Background: In 2001-2005, we found statistically significant geographical disparities in immunization coverage rates for two-year-olds in Saskatoon, Saskatchewan, Canada. For instance, the average complete Measles, Mumps, and Rubella (MMR) immunization coverage rate for two-year-olds in low-income neighbourhoods was 43.7%, compared to 69.1% in the rest of the city. Both of these rates were far below the nationally recommended rate of 95%. A phone survey with parents was conducted in 2006 to determine the causes underlying incomplete immunization, as well as to determine which evidence-based option parents preferred to keep children up-to-date on immunizations. Based on the results of this survey, a telephone/letter reminder system for parents was implemented in 2007.

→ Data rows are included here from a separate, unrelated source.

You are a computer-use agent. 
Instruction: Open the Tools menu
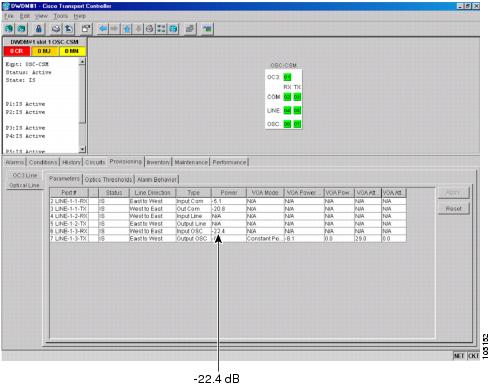click(x=61, y=16)
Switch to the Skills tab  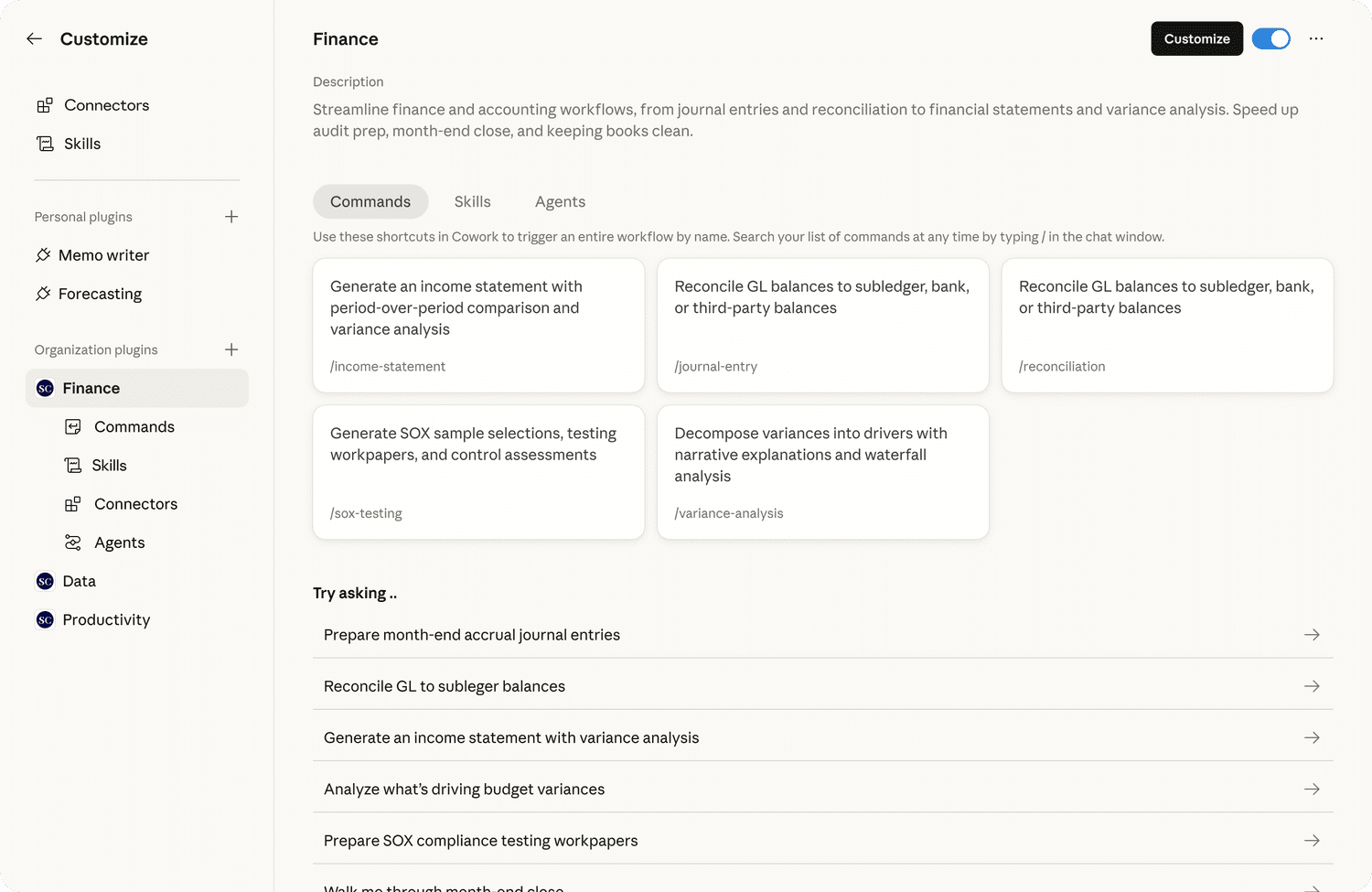tap(472, 202)
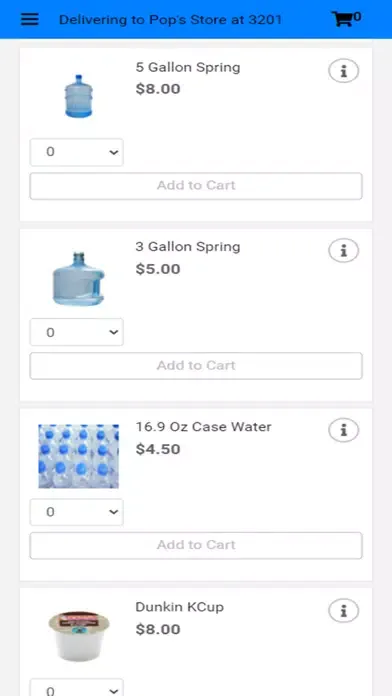Add 5 Gallon Spring to cart
This screenshot has width=392, height=696.
(x=196, y=186)
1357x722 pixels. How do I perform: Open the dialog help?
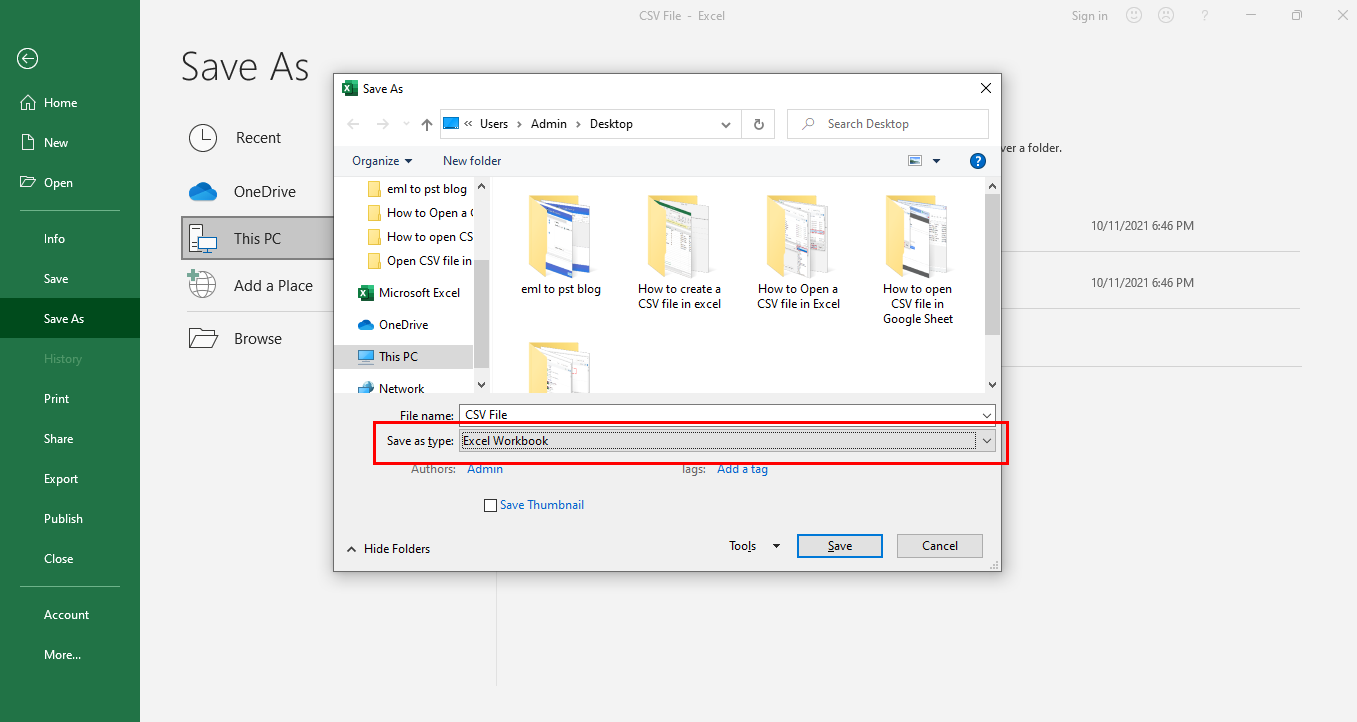977,160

Objectives: To determine the effectiveness of an evidence-based immunization intervention that was implemented to: a) improve coverage rates overall; and b) to ameliorate geographical disparities in early childhood immunization coverage.
Methods: MMR records for children were extracted from the Saskatchewan Immunization Management System from 2000 until March 2010. Coverage rates were assessed for significant differences before and after the introduction of the intervention using Poisson Regression in SAS 9.2.
Results: We determined that after the introduction of the immunization reminder system, coverage rates for MMR significantly increased across all neighbourhoods by approximately 10%. Geographical disparities decreased only slightly, which led to the introduction of a targeted reminder intervention in 2008. Preliminary results indicate the targeted reminder intervention has served to decrease disparities further.
Conclusions: A simple, relatively inexpensive intervention, with both a targeted and universal component, has been quite successful at raising immunization coverage rates in Saskatoon overall and reducing disparities between neighbourhoods. There is still room for improvement however, since coverage rates are below the national recommended rate, suggesting further intervention is required.